Poor Forbes Watson! During his final illness and before dying in agony aged 29 he comforted himself by writing about flowers and gardens. Then he gave the manuscript to a friend for posthumous publication. This slight work on aesthetics ("Flowers and Gardens") would be completely forgotten had it not formed a link in the chain between John Ruskin and William Robinson and inspired the "natural gardeners" who later turned Victorian formal gardening on its head. Drawing on Ruskin's principles of art and aesthetics, he was the first to rebel against carpet bedding and Victorian formalism.

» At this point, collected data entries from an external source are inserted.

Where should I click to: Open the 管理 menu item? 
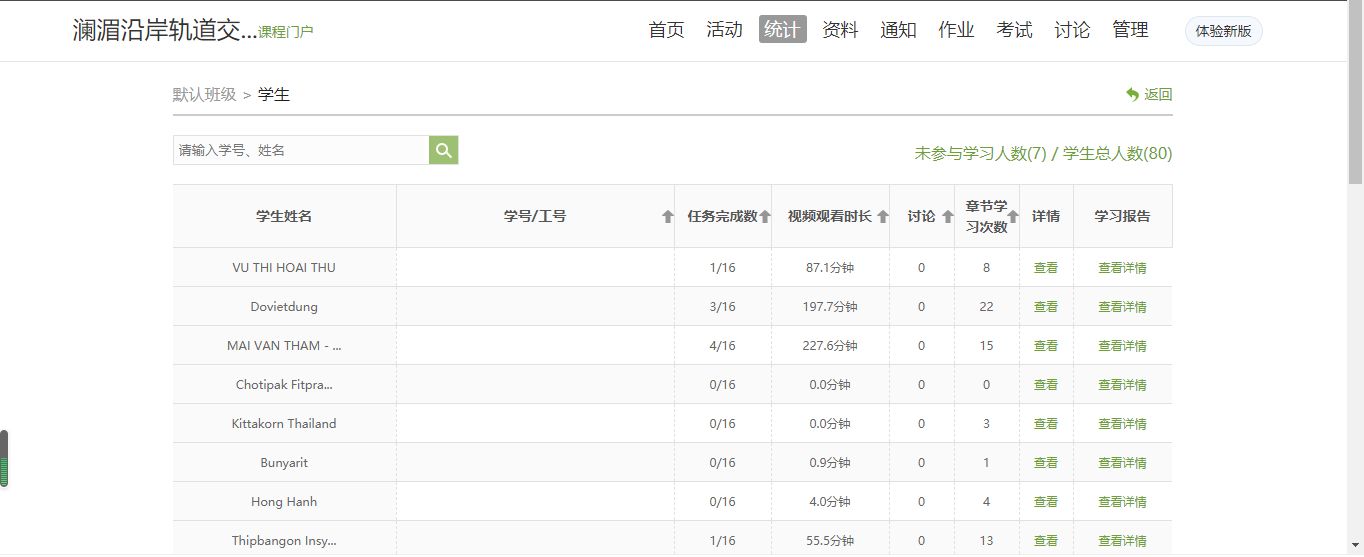pos(1130,30)
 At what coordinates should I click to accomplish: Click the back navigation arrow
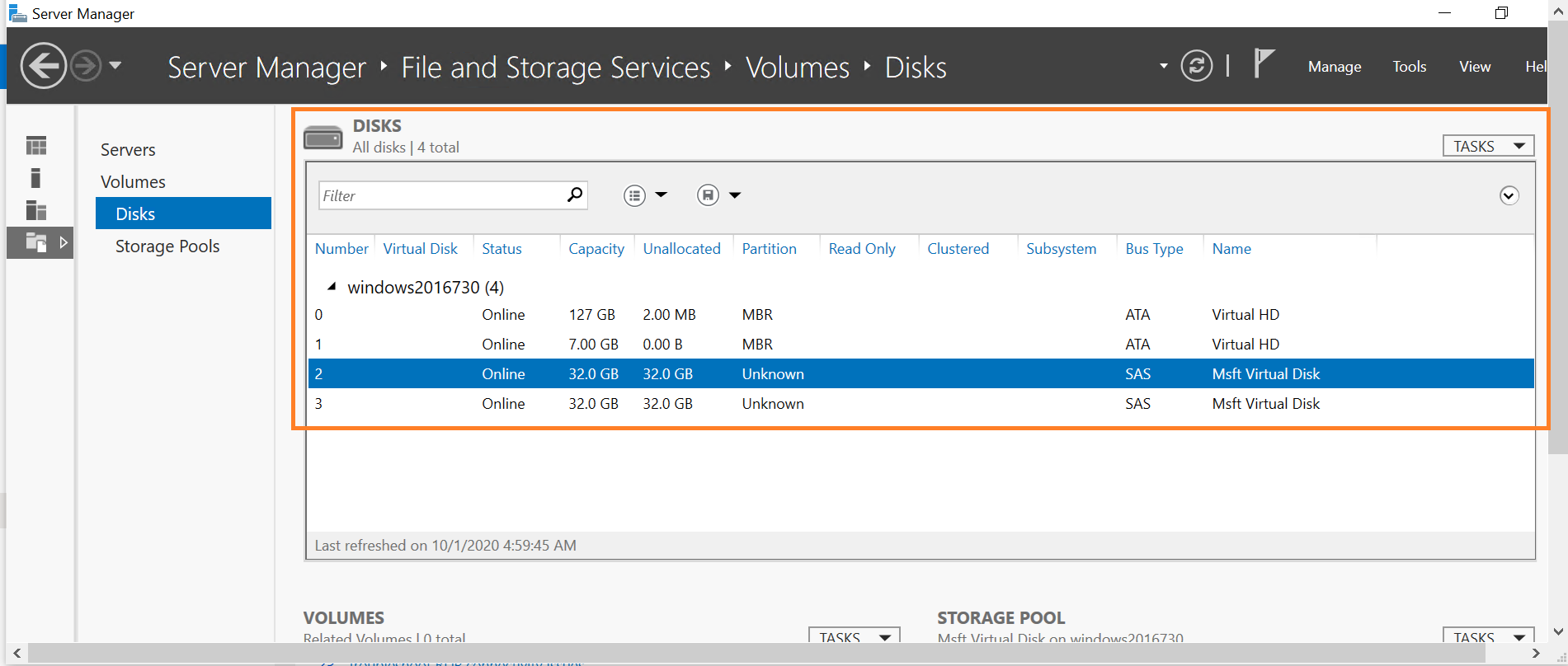click(x=43, y=66)
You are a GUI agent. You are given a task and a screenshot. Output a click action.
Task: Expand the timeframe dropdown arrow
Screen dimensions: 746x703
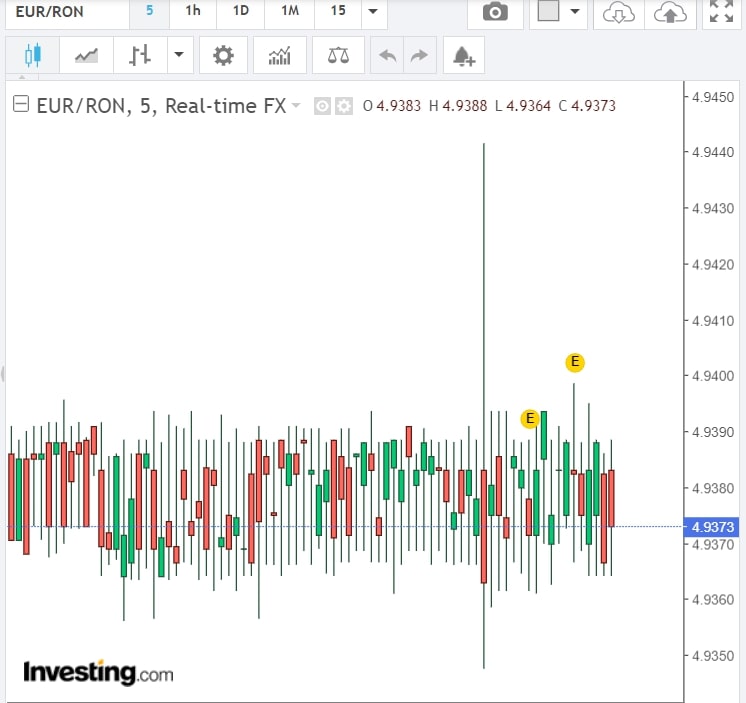click(372, 12)
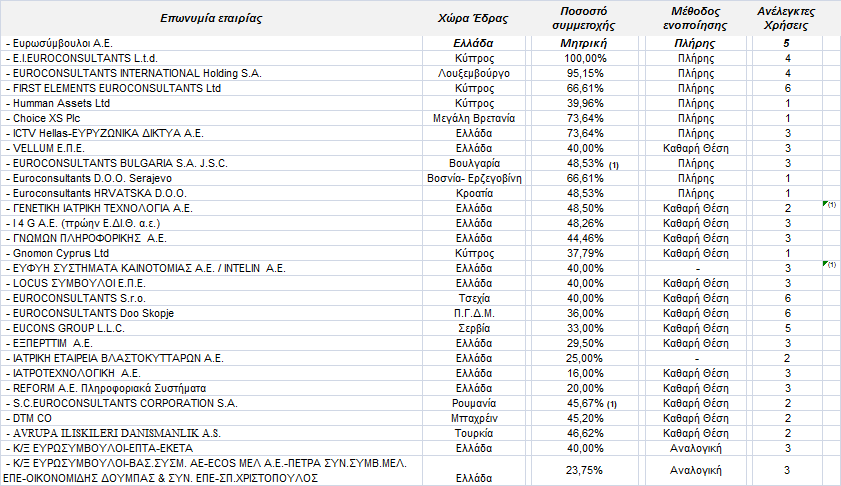Select the Χώρα Έδρας header cell

point(474,18)

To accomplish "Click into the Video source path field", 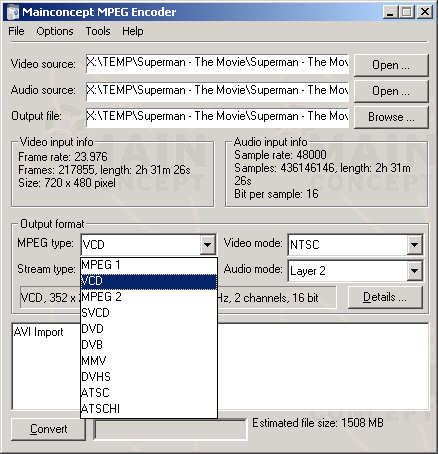I will click(x=217, y=63).
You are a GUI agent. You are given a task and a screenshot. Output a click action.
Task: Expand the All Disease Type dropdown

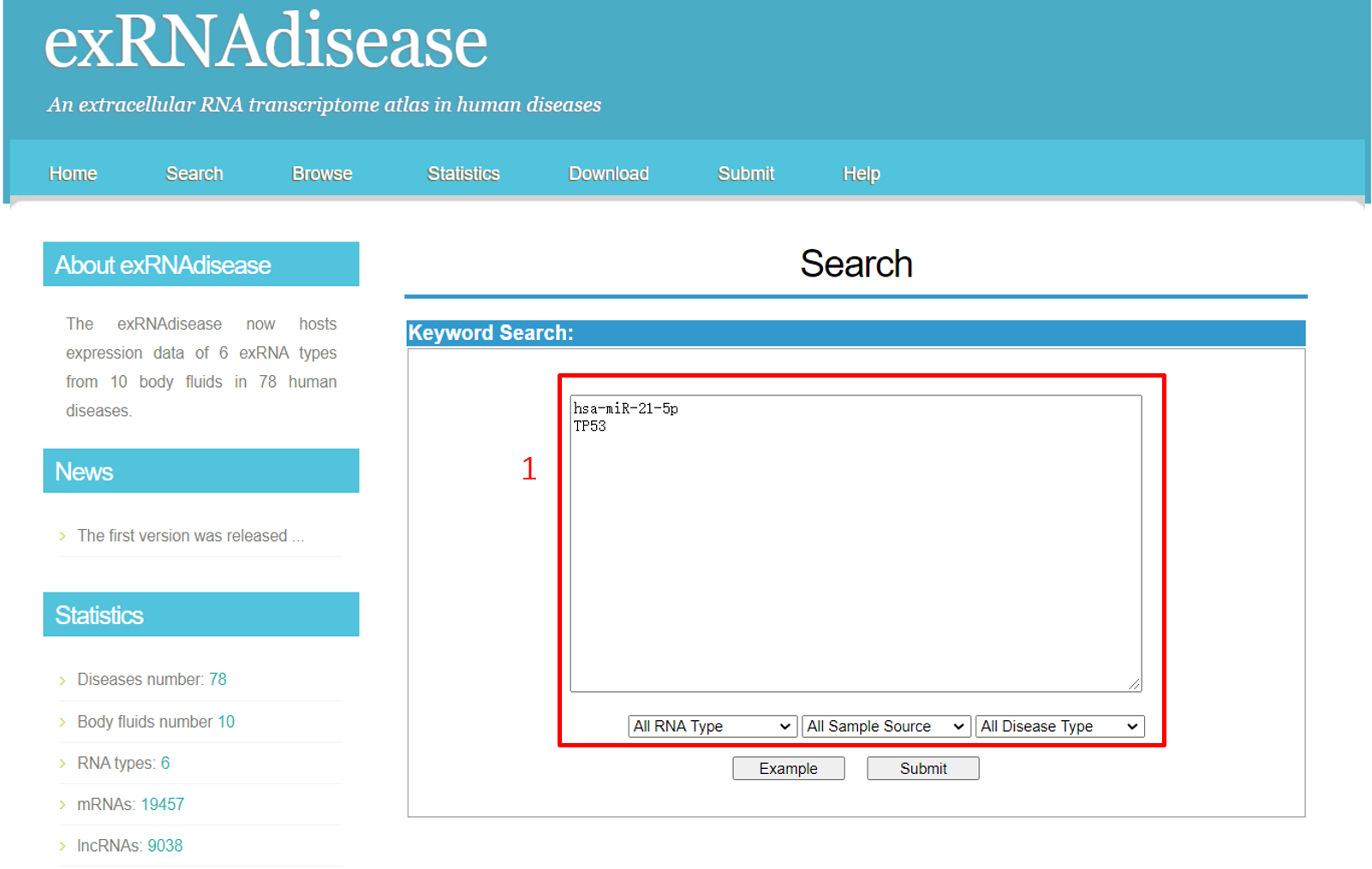coord(1059,726)
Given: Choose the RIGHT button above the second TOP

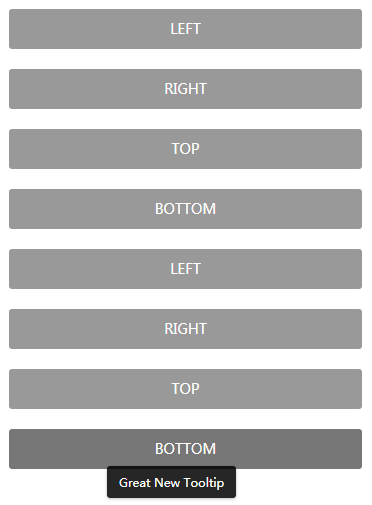Looking at the screenshot, I should click(x=185, y=329).
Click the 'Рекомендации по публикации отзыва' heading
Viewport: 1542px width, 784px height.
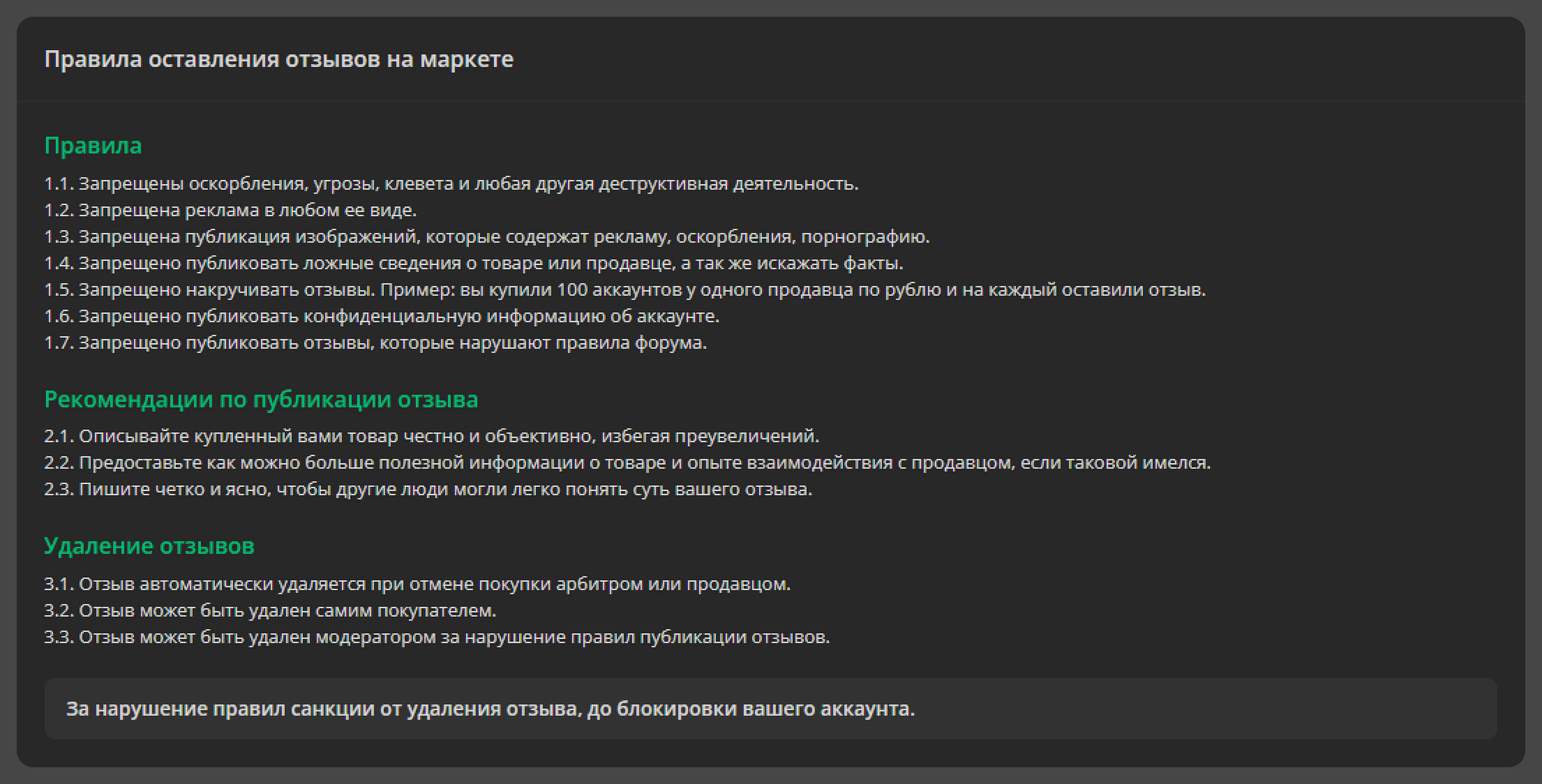[x=261, y=400]
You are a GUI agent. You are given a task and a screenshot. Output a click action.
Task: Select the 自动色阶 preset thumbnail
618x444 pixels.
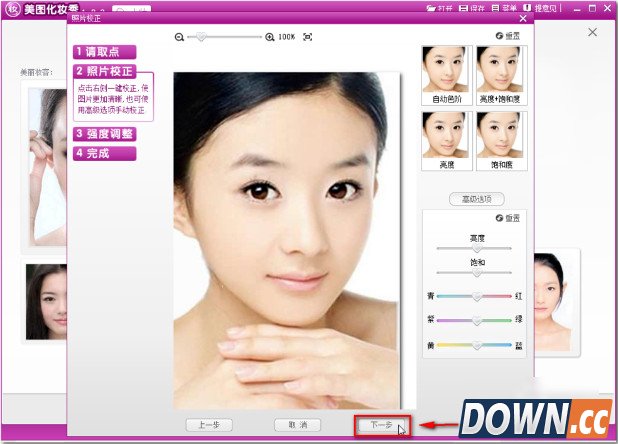(x=447, y=70)

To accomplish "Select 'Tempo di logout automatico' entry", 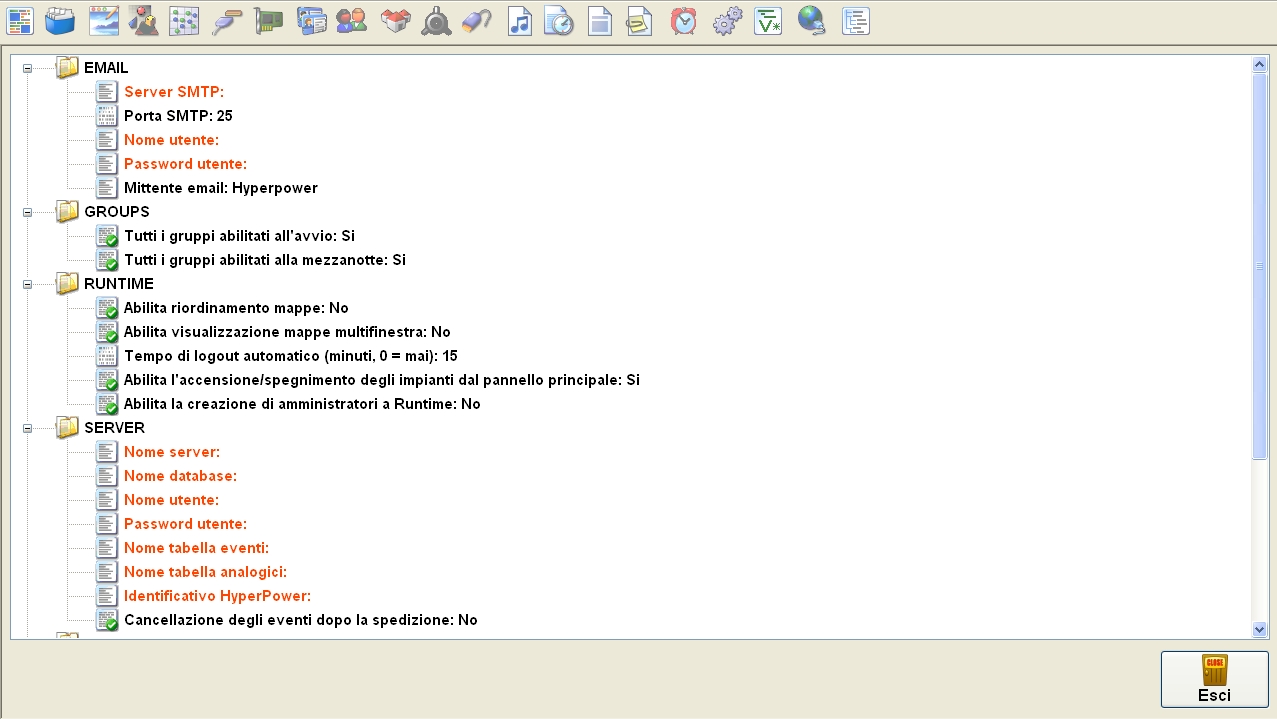I will pyautogui.click(x=290, y=356).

There is a saying "beauty is in the eye of the beholder". Forbes Watson believed the opposite. For him beauty was an objective, almost tangible quality, that God had placed in all flowers, like mass and density, for the observer to find, like some divine Easter egg hunt. Being devoutly religious the door to beauty through function, that Darwin had opened, was closed to him. He considered not the aesthetics of the bee. Whereas Darwin's beauty opened the human spirit to gigantic and majestic vistas, Forbes Watson's beauty came from sentimentality and the supernatural.
Canon Ellacombe described him thus:
"a man of unblemished character and pure life; an intense lover of truth, wherever he could find it, and a hater of shams and falsehoods of every sort; a warm friend, especially to the poor, to whom he was most liberal, even with limited means, and a labourer among them, teaching the boys, and sparing no labour to help them in leading good lives; a deeply religious man, to whom his religion was part of his life, and a very strong Noncomformist"
Roses were a particular problem to him, because he loved the double roses that man had created, the "deep warm bosom" of the cabbage rose and the moss, but were these roses of Man's creation better that the wild briars of God's? Heaven forbid! Imagining a stubborn interlocutor, he wrote:
'"But study the single rose as I may", you perhaps tell me, "I cannot like it much after the double one. I think it wants body, it seems loose and weak, and I really care little for it…these little points you mention, the stamens and the pistils, never enter my head for a moment; and I do not feel the want of them, they are wholly forgotten in that luxuriant fullness of beauty…"The one thing really proved is this, that your taste is most seriously injured….though in turning to the Garden Rose I cannot feel it faulty any more than you do, I soon find that I miss something there; that is, I should soon be wearied if I had none but such Roses as these, and was absolutely debarred from the complete wild ones. And do you not see the reason of this, viz., that the beauties of the cultivated Rose are more especially of that sensuous striking kind which can hardly be overlooked, and are apt to veil in their blaze the simpler and less obtrusive, though more deeply satisfying, charms of the Wild Rose?'
Amen to that?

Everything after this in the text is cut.